- Born: 1757
- Died: June 26, 1823 (aged 65–66)
- Conflicts: American Revolutionary War

= Anne Hupp =

Anne Rowe Hupp (1757 – June 26, 1823) was an American frontierswoman of the Buffalo Creek Valley in Washington County, Pennsylvania. She led the defense of a small, isolated fort, Miller's Blockhouse, against a Shawnee attack, for more than twenty-four hours in 1782 while she was eight months pregnant.

==Personal==
Anne was the daughter of Adam Rowe, who himself survived a Native American massacre in November, 1776, which killed his wife and one son and left another son missing. Anne had remained at home on Buffalo Creek. Anne had married John Hupp, a pioneer in the Buffalo Creek Valley, about 1775. The couple had four children: Mary (b.1775), Margaret (ca.1779), John, Jr. (b.1780), and Elizabeth (ca.1781).

Anne later married John May and they had 3 children: Benjamin, Ann, and George.

==Miller's Blockhouse==
Another early settler, Jacob Miller, settled 400 acre of land on Buffalo Creek watershed in the 1770s. Here he built "Miller’s Blockhouse", a fortified strong-point for protection against attack.

==Indian attack==

In early April 1782, a party of Shawnee attacked the area, and the settlers gathered in forts and blockhouses for protection.
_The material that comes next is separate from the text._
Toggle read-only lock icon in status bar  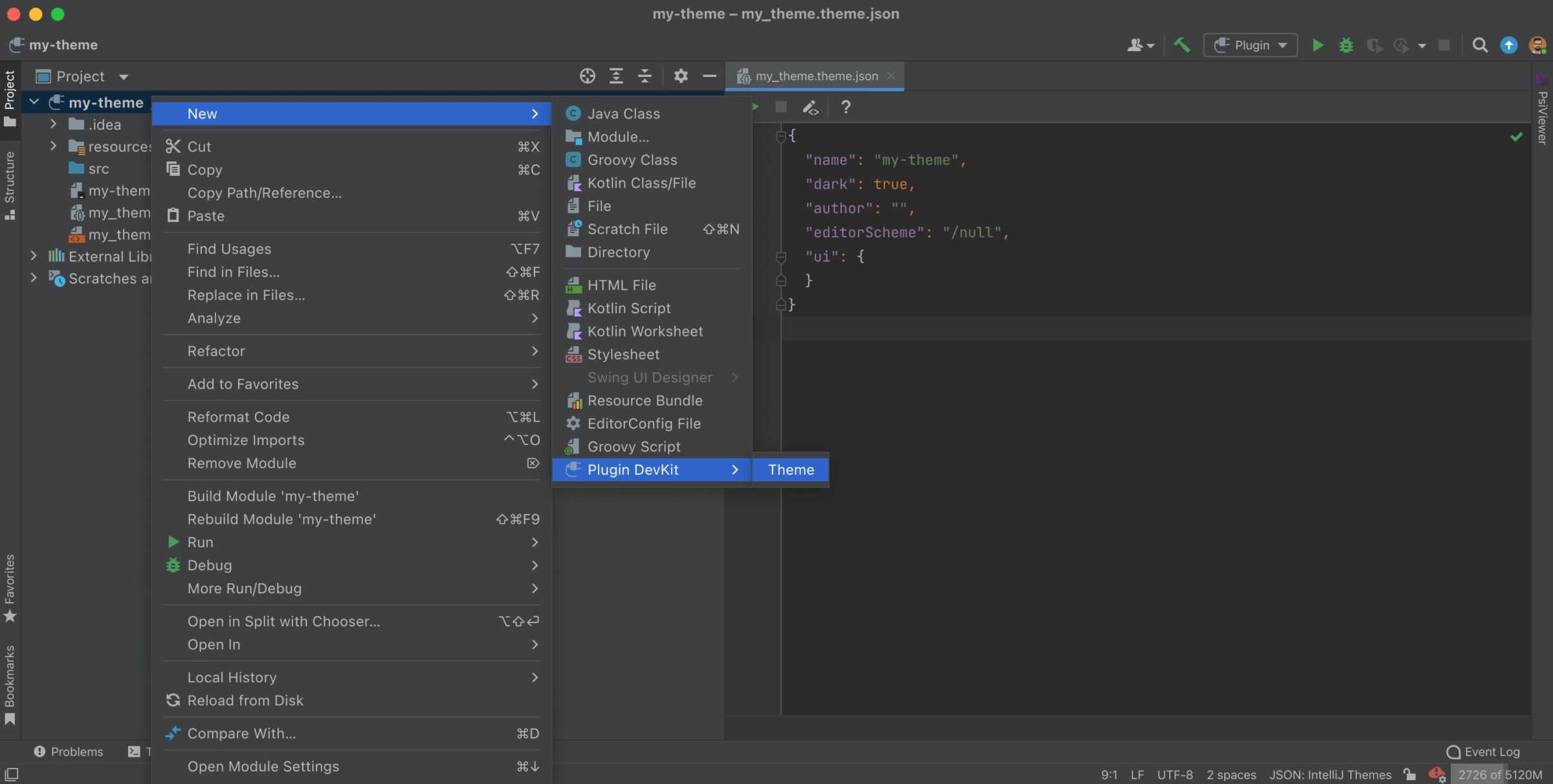(x=1409, y=774)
Many of the men were absent from Miller's Blockhouse, defending a nearby strong point known as Rice's Fort. Among the remaining defenders were John and Anne Hupp with their children. The attackers hid nearby, perhaps hoping to surprise the men returning home. A colt belonging to Jacob Miller, Sr. strayed in the night and, despite pleadings from Anne that she had had a dream presaging disaster, John Hupp set out with Jacob to retrieve him. Once away from the fort the pair were attacked and killed by Indians lying in wait. The fort was left with only one elderly man, with several women and children. Anne took charge of the defense. She attempted to send eleven-year-old Frederick Miller as a messenger to Rice's Fort, but he was attacked and driven back inside. Anne encouraged the defenders and they were able to keep the attackers at bay. Somewhat later three men happened to return from Rice's Fort, Jacob Rowe, Jacob Miller, Jr., and Philip Hupp (Jacob, Anne's brother, was a survivor of the 1776 attack that killed his mother and brother). The arrival of the three discouraged the attackers, who lingered in the area until dark and then left. The settlers suffered only the two fatalities of John Hupp and Jacob Miller.

Attacks continued in the area from April to May 1782.